Most scientists reading this probably assume that their research-integrity office has nothing to do with them. It deals with people who cheat, right? Well, it’s not that simple: cheaters are relatively rare, but plenty of people produce imperfect, imprecise or uninterpretable results. If the quality of every scientist’s work could be made just a little better, then the aggregate impact on research integrity would be enormous.
How institutions can encourage broad, incremental improvements is what I have been working to figure out. Two things are needed: a collective shift in mindset, and a move towards appropriate measurement.
Over the past 2 years, some 20 institutions in the United Kingdom have joined the UK Reproducibility Network (UKRN), a consortium that promotes best practice in research. They have created senior administrative roles to improve research and research integrity. I have taken on this job (on top of my research on evaluating stroke treatments) at the University of Edinburgh. Since then, I’ve focused on research improvement rather than researcher accountability. Of course, deliberate fraud should be punished, but a focus on investigating individuals will discourage people from acknowledging mistakes, and mean that opportunities for systems to improve are neglected.
At the University of Edinburgh, we have audits as part of projects to shrink bias in animal research, speed up publication and improve clinical-trial reporting. These are not the metrics that most researchers are used to. Many people are initially wary of yet another ‘external imposition’, but when they see that this is about promoting our own community’s standards — and that there are no extra forms to fill in — they usually welcome this shift in institutional focus.
Here’s what we are learning to look for at my university.

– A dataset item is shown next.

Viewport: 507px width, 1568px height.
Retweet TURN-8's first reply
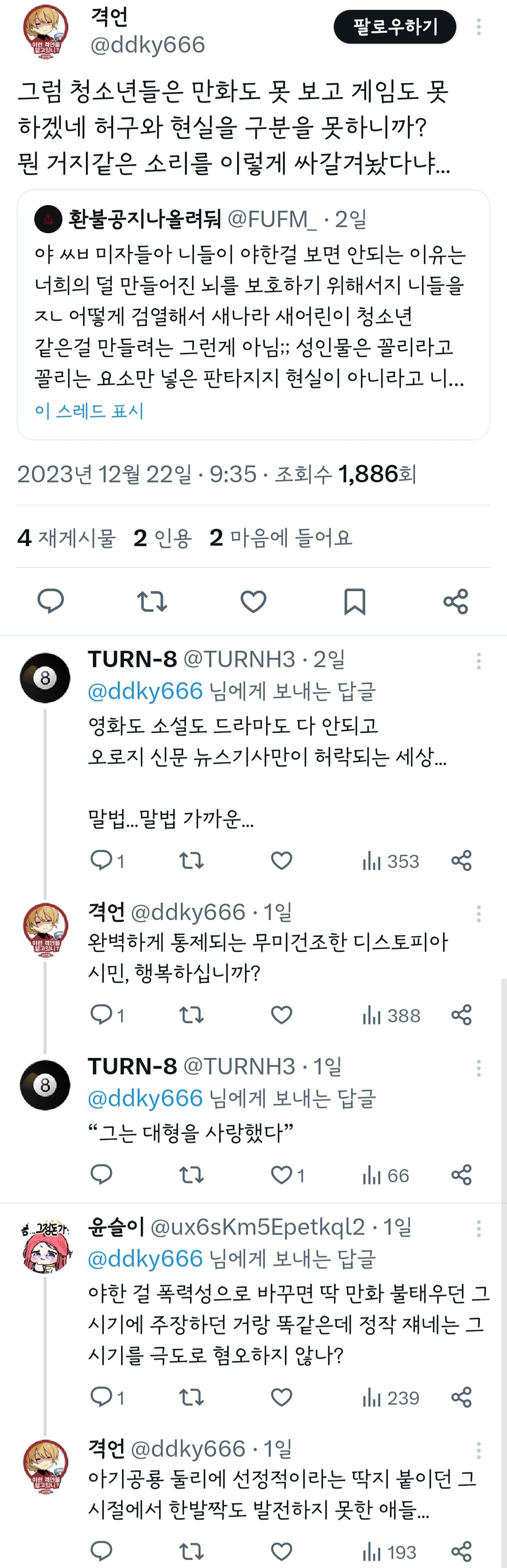pos(192,860)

Integrity indicators. Counting papers published in Science or Nature or prizes received is a poor reflection of performance. Measures should reflect the integrity of research claims: for instance, the proportion of quantitative studies that also publish data and code, and that pre-register their hypothesis, study design and analysis plan. At the University of Edinburgh, we are focusing on the reporting of randomization and blinding in published animal studies that test biomedical hypotheses. Existing tools can be applied to such tasks. The DOIs of publications that match a series of ORCIDs (author IDs) can be identified, the open-access status ascertained through the Unpaywall database, and these details can be linked back to institutions, departments or even individual research groups.
I care more about how my institution is doing compared with last year than about how it performs relative to other organizations. That said, benchmarking can be useful — and working with other organizations can help to develop standard reporting tools without reinventing the wheel.
Evidence of impact. Having data in hand allows an institution to focus on what can be improved, and how. In 2019, only 55% of Edinburgh clinical trials were fully reported on the European Union Clinical Trials Register. Programmes to reach trial organizers (by e-mailing reminders and mentoring them through the process) increased this to 95% in 2021. To build on that, I am working with members of UKRN and others to develop institutional dashboards that will provide real-time data across a range of measures, such as clinical-trial reporting and the quality and timeliness of reporting animal research.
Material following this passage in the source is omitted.